Для меня два года в Библиотечном институте во многом знаменательны. Я даже в 1955-
1956 учебном году, уйдя из него, что-то дочитывал. Но преподавателя из меня не получилось: не хватило систематичности в отношении к материалу и требовательности не только к себе, но и к студентам. Моему уходу предшествовал такой эпизод. Я поймал себя на том, что догонял студентку, которой поставил тройку, чтобы заменить ее четверкой, а окружившие меня другие объяснили, что она, боясь двойки, для меня недосягаема. В этот момент появилась декан Т. В. Крюгер, которая, сразу все поняв, посоветовала мне перейти на научную работу.
Примечания
1 Ганелин Р. Ш. Библиотечный институт // Ганелин Р. Ш. Советские историки: о чем они говорили между собой: страницы воспоминаний о 1940-1970-х гг. 2-е изд. испр. и доп. СПб., 2006. С. 104-113.
2 История, воспоминания, документы: к 85-летию С.-Петерб. гос. ун-та культуры и искусств / М-во культуры РФ, С.-Петерб. гос. ун-т культуры и искусств; отв. ред. П. А. Подболотов. СПб., 2003. 327 с.
3 Ганелин Р. Ш. Советские историки. С. 78-81.
4 И. Е. Баренбаум объясняет уход из института Е. П. Брандиса отказом ему в приеме в партию по причине сокрытия им своего социального происхождения (Баренбаум И. Е. На дворцовой // Вестн. С.-Петерб. гос. ун-та культуры и искусств. 2003. № 1, нояб. С. 102). О самом Баренбауме см.: Лянда-Геллер Б. Воспоминания. СПб., 2010.
5 Ганелин Р. Ш. И. В. Сталин, А. Я. Вышинский и Ю. П. Францев в 1949-1953 гг.: от борьбы с космополитизмом к «делу врачей» // Новейшая история России. 2011. № 2, нояб. С. 171-191.
6 История, воспоминания, документы. С. 83.
7 О таком же поведении директора этого института А. Егорова см.: Рубашкин А. Полковник Егоров // Рубаш-кин А. Заметки на полях жизни. СПб., 2011. С. 74-75.
8 «Что вы делаете со мной!»: как подводили под расстрел: док. о жизни и гибели Владимира Николаевича Кашина / Рос. акад. наук, С.-Петерб. ин-т истории; сост., вступ. ст., примеч.: Р. Ш. Ганелин. СПб.: Нестор-история, 2006. С. 91, 176.

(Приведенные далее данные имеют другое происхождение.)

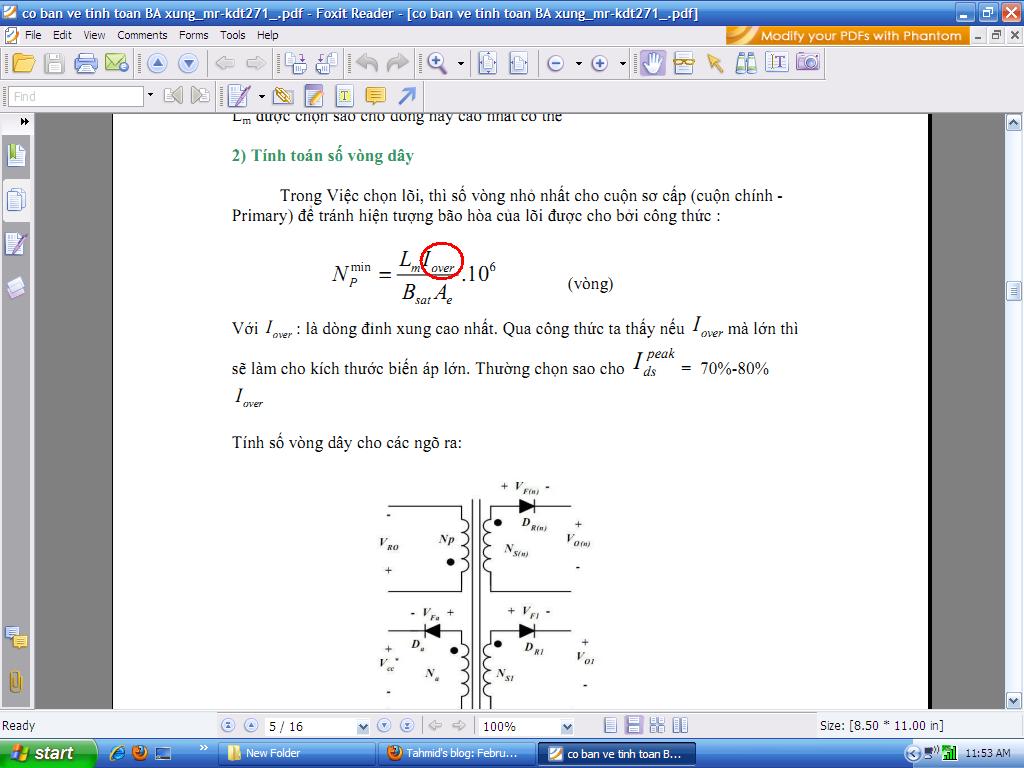
Task: Click the Print icon in toolbar
Action: point(86,63)
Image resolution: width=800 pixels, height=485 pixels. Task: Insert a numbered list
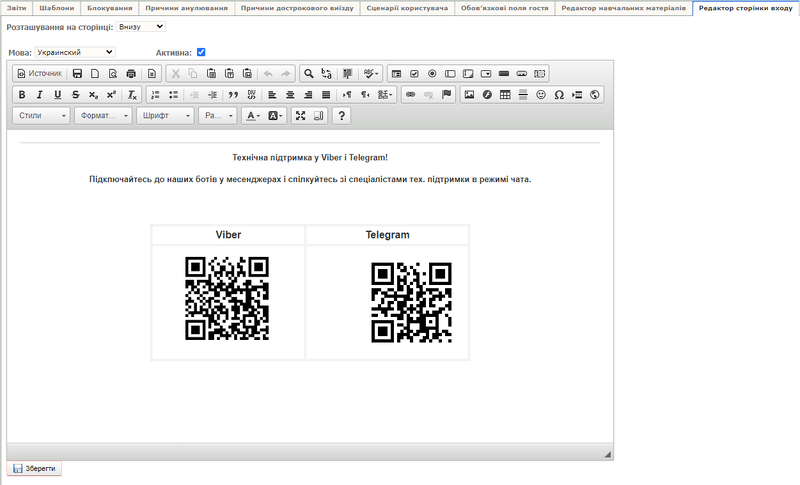tap(155, 95)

9 В годы хрущевской «оттепели», хотя название это было дано И. Г. Эренбургом, у писателя возник конфликт с ЦК. Ему ставили в вину не только благоволение к нему Сталина, но и ошибочные взгляды на Стендаля. По поводу Стендаля против него выступил в печати Таманцев. Его статья была поводом для письма к Эренбургу дочери Сталина С. И. Аллилуевой. Талантливое литературное произведение и яркий документ эпохи, оно опубликовано известным исследователем Б. Я. Фрезинским.
10 Полотовская И. Л. Ленинградская «школа» изучения и преподавания иностранной библиографии (к юбилею И. В. Гудовщиковой) // Петербургская библиотечная школа. 2001. № 2. С. 75-78; Куманова А. Штрихи к творческому портрету профессора И. В. Гудовщиковой // Там же. С. 78-80.